Your objective: Extract each line holding the word "That" from the entries.

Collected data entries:
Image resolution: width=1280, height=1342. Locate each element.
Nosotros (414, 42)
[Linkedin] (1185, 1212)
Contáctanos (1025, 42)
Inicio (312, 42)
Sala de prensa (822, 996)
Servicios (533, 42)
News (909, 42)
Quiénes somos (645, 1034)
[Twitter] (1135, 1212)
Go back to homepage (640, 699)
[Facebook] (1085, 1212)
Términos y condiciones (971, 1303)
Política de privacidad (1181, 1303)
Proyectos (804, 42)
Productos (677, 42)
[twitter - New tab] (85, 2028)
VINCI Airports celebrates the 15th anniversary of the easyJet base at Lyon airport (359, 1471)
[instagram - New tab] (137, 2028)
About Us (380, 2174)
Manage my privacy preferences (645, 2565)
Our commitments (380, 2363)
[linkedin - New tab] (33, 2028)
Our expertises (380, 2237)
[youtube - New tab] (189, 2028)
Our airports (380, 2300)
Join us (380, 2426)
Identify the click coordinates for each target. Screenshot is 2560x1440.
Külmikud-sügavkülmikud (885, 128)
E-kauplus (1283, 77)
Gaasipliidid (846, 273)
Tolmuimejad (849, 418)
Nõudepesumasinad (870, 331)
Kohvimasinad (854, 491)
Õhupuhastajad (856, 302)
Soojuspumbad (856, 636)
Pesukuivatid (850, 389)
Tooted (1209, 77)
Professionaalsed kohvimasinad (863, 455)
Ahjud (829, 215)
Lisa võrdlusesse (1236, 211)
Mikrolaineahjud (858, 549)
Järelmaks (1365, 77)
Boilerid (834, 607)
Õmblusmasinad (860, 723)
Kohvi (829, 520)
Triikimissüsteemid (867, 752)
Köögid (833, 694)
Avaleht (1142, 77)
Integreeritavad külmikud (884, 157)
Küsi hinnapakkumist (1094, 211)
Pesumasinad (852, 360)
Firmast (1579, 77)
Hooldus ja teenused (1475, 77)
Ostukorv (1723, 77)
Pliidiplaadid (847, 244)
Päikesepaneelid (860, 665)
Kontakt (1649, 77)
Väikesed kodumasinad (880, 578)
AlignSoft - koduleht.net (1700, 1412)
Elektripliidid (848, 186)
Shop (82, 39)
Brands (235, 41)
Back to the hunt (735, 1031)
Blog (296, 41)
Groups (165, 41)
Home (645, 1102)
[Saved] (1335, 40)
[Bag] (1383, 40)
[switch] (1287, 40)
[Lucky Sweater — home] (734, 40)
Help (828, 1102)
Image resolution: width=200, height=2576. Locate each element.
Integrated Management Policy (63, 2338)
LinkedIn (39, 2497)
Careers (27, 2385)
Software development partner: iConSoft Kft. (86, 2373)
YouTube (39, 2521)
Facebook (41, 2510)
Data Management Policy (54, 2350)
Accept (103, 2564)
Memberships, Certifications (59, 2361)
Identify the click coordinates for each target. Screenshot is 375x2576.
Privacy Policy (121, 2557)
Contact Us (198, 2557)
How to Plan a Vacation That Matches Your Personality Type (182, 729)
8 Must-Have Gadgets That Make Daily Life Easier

Response to this task:
How to Plan a Vacation That Matches Your Personality Type (182, 729)
8 Must-Have Gadgets That Make Daily Life Easier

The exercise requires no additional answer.